Die vijf landen zijn tussen 1918 en 1940 door iedereen erkend. Ook de
Sovjet-Unie heeft zich neergelegd bij hun bestaan en onderhoudt diplomatieke
contacten met die landen. Tot 1939. Dan sluit de Sovjet-Unie een verdrag met
Hitler-Duitsland. Samen delen ze Polen op, en de Sovjet-Unie krijgt de vrije
hand in Estland, Letland en Litouwen. Dat is het beruchte Molotov-Von
Ribbentrop Pakt, naar de ministers van Buitenlandse Zaken die het hebben
opgesteld. In 1939 vallen Duitsland en de Sovjet-Unie Polen binnen en delen
dat land op. In 1940 bezet de Sovjet-Unie Estland, Letland en Litouwen en
organiseert daar schijnverkiezingen. Het Russische persbureau Tass maakt de
uitslag van de stemming in Letland al bekend terwijl de ‘verkiezingen’ daar
nog in volle gang zijn. Klein regiefoutje. De nieuw verkozen ‘parlementen’
vragen het lidmaatschap van de Sovjet-Unie aan, en zo heeft de Sovjet-Unie er
eind 1940 drie Sovjetrepublieken bij. Volgens de grondwet van alle drie de
landen kon het land helemaal niet op die manier worden opgeheven, maar dat was
wel het laatste waar de Sovjet-Unie zich druk om maakte.

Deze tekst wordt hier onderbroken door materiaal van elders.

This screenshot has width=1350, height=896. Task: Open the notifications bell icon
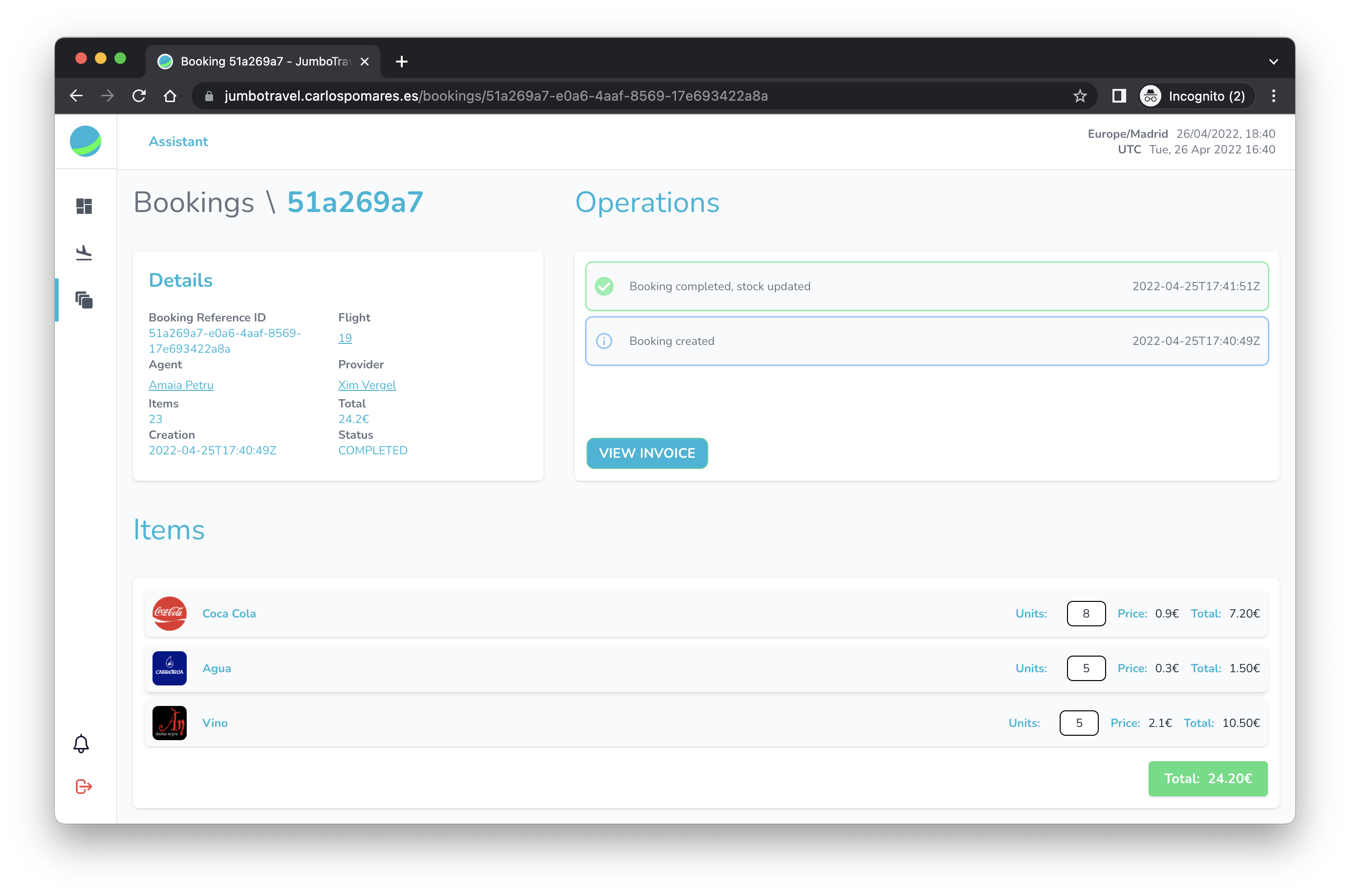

Rusland ontkent tot op de huidige dag dat het zo gelopen is en beweert nog
steeds dat Estland, Letland en Litouwen vrijwillig tot de Sovjet-Unie zijn
toegetreden. Onze kwaliteitskrant NRC
Handelsblad ook.
Het Pakt heeft het niet over Finland. Wordt Finland dan met rust gelaten? Nee
hoor. Tussen 1939 en 1944 is de Sovjet-Unie ook in oorlog met Finland. Het
lukt de Russen niet al te ver op Fins grondgebied door te dringen, maar er
gaan wel grensgebieden verloren. In 1941 verbreekt Duitsland het
bondgenootschap met de Sovjet-Unie en begint een nieuwe oorlog in het oosten.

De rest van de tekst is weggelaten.